疲労回復ウェアを製造する「ベネクス」(厚木市旭町)は、日本政策金融公庫から無担保・無保証で1・5億円の融資を受けた。1億円を国内の販売促進に、5千万円を欧州での販売拠点となるドイツ支社の資本金などに充てる。
休養時専用の「リカバリーウェア」は、鉱物を練り込んだ特殊素材(PHT)を使用する。繊維中の粒子状のプラチナなどが発する微弱な電磁波が、副交感神経に作用。血管の拡張や筋肉の弛緩(しかん)を促し、疲労の回復効果や安眠に期待できるという。
「運動中に着てはいけないスポーツウェア」というコンセプトが示す通り、休息時や睡眠時に着用するもの。スポーツや介護分野などで販売拡大が期待されている。
同社の中村太一社長は、大学卒業後に経験した介護の現場で、寝たきりの高齢者の「床ずれ」に悩まされていた。
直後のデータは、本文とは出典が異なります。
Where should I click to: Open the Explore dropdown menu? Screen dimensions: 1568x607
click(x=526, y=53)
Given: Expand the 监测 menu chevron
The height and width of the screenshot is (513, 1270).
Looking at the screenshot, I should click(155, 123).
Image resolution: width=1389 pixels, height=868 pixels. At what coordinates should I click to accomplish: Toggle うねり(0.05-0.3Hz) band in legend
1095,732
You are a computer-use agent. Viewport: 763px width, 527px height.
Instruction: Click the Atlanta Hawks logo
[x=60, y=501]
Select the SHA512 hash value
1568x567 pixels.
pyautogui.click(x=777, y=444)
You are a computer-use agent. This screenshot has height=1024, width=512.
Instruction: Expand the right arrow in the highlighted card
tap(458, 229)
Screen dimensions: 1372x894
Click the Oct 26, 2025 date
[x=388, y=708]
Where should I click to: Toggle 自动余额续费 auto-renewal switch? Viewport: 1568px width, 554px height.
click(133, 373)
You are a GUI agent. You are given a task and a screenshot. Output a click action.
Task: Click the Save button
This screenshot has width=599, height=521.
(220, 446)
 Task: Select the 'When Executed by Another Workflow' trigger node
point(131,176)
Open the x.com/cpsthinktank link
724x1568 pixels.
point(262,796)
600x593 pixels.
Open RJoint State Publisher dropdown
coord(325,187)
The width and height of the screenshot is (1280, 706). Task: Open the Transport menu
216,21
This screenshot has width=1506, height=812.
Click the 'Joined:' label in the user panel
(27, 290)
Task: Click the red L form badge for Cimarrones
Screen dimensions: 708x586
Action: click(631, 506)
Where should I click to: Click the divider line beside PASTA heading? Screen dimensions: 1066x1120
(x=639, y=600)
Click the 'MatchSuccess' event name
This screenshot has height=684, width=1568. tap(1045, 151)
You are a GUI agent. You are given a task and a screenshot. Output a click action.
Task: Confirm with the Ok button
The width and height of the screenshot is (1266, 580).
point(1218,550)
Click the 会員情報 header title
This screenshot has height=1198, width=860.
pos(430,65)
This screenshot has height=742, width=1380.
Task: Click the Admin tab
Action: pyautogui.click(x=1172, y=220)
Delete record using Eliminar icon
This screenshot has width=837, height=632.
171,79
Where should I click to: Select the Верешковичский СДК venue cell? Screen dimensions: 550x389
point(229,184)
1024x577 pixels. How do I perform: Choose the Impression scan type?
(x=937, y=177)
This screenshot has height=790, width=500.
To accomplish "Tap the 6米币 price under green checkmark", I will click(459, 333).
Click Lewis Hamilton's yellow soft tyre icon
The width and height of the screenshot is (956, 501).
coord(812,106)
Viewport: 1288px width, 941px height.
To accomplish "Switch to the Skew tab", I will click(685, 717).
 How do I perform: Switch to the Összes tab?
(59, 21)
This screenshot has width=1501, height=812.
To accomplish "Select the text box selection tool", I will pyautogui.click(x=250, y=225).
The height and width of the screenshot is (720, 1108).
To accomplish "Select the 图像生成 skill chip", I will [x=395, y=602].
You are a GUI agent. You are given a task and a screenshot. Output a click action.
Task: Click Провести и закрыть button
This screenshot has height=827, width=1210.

血行障害を改善効果が見込まれる介護マットを考案。この技術が、ウェアの下地になっている。
今回の融資は、資本性ローンから注入されたもの。創業・新事業や海外での事業展開に取り込み、地域経済の活性化に貢献する中小企業者の財務体質強化が狙い。金融検査上、自己資本とみなされるなどの特徴がある。